[WORLD] Oil prices took a hit recently, as multiple factors weighed on market sentiment, leading to the fourth consecutive day of losses. Key issues such as an unexpected build in US crude stockpiles, concerns over the upcoming OPEC+ production increase, and the looming threat of US tariffs on major trading partners have kept investors on edge.
US Crude Stockpiles Surge
One of the primary factors contributing to the decline in oil prices was the unexpected increase in US crude oil stockpiles. The latest data from the Energy Information Administration (EIA) revealed that US crude inventories rose by 3.6 million barrels to 433.8 million barrels in the previous week, far exceeding analysts' expectations of a more modest 341,000-barrel increase. This unexpected build in stockpiles, which occurred during seasonal refinery maintenance, raised concerns about a potential oversupply in the market, putting further downward pressure on prices.
OPEC+ Decision to Increase Output
In addition to the stockpile build, the market was also impacted by the announcement from OPEC+—the coalition of the Organization of the Petroleum Exporting Countries (OPEC) and its allies, including Russia. On Monday, OPEC+ decided to increase oil output by 138,000 barrels per day starting in April. This marks the first output hike since 2022, and although the increase is relatively small, it has raised concerns among traders that supply could outpace demand, especially as global economic growth faces uncertainty.
OPEC+'s decision to boost production follows months of cautious output cuts, and analysts are now debating the timing of this decision. As Ashley Kelty, an analyst at Panmure Liberum, put it, "The imposition of tariffs on China, Canada, and Mexico by the US sparked swift reprisals from each nation that increased concerns over a slowdown in economic growth and the consequent impact on energy demand."
US Tariffs Stir Global Tensions
Compounding the pressure on oil prices are the potential implications of new US tariffs. US Commerce Secretary Howard Lutnick recently stated that President Trump would make the final decision regarding the possibility of relieving certain industries from tariffs, specifically the 10% tariff on Canadian energy imports such as crude oil and gasoline. However, the 25% tariff imposed on Canada and Mexico, as well as on China, is likely to remain in place for now.
The tariffs have already sparked retaliation from these nations, with Canada and China taking immediate action against US imports, while Mexico has announced its intention to respond without detailing the specifics. Analysts at JP Morgan noted that a 100-basis-point slowdown in US GDP growth could reduce global oil demand growth by up to 180,000 barrels per day (bpd). The risk of escalating trade tensions and a potential slowdown in economic activity is putting pressure on oil demand forecasts.
Market Reaction
Following the release of the EIA data and the concerns over tariffs and OPEC+'s decision, oil prices saw sharp declines. Brent futures settled down by $1.74, or 2.45%, to $69.30 per barrel, while US West Texas Intermediate crude (WTI) dropped by $1.95, or 2.86%, to $66.31 per barrel.

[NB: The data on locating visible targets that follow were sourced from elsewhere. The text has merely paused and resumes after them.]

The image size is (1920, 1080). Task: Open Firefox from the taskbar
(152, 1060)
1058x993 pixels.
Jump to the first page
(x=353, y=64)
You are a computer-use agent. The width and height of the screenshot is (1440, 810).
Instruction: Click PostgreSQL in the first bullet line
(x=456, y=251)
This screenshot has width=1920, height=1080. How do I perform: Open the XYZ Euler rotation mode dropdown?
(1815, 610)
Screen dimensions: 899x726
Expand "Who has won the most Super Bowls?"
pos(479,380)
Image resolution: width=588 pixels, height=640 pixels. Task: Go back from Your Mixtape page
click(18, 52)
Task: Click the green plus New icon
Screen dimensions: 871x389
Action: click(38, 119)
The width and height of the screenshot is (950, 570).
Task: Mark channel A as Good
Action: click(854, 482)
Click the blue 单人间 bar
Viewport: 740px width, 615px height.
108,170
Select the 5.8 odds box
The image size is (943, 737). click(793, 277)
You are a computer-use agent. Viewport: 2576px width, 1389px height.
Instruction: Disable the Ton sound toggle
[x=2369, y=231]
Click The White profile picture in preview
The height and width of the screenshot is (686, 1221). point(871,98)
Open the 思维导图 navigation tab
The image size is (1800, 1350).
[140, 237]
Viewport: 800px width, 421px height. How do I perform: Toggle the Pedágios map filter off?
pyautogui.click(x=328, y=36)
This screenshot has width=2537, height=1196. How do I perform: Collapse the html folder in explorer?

At one point, Brent even dipped to $68.33, its lowest point since December 2021, while WTI touched $65.22, the lowest since May 2023.
Despite these sharp declines, prices recovered slightly later in the session after comments from the US Commerce Department's Howard Lutnick about potential relief on Canadian energy tariffs helped ease concerns. Nonetheless, the overall sentiment remains cautious, with global economic uncertainties, OPEC+'s decision, and US tariff policies continuing to cast a shadow over the oil market.
Outlook for Oil Prices
Looking ahead, the outlook for oil prices remains uncertain. The combination of rising US crude stockpiles, OPEC+'s planned output increase, and the ongoing global trade tensions suggests that oil prices may face continued volatility. While the small production increase from OPEC+ may not be a game-changer on its own, it could be a sign of shifting dynamics within the cartel, particularly if global demand growth slows as expected.
Furthermore, the potential impact of US tariffs on global oil demand remains a critical factor. Any escalation in trade tensions could further dampen economic growth and energy demand, putting additional pressure on oil prices. On the other hand, any resolution of these tariff disputes or signs of stronger-than-expected economic growth could provide some support for prices in the short term.
The recent decline in oil prices is a result of several intertwined factors, including a larger-than-expected build in US crude inventories, concerns over an OPEC+ output hike, and the looming threat of US tariffs. While oil prices have recovered slightly from their session lows, the broader market remains cautious, and traders are closely monitoring any developments related to global trade policies and OPEC+ decisions. As Ashley Kelty pointed out, the combination of tariffs and economic slowdown concerns is weighing heavily on market sentiment, making the oil market highly sensitive to these developments in the coming months.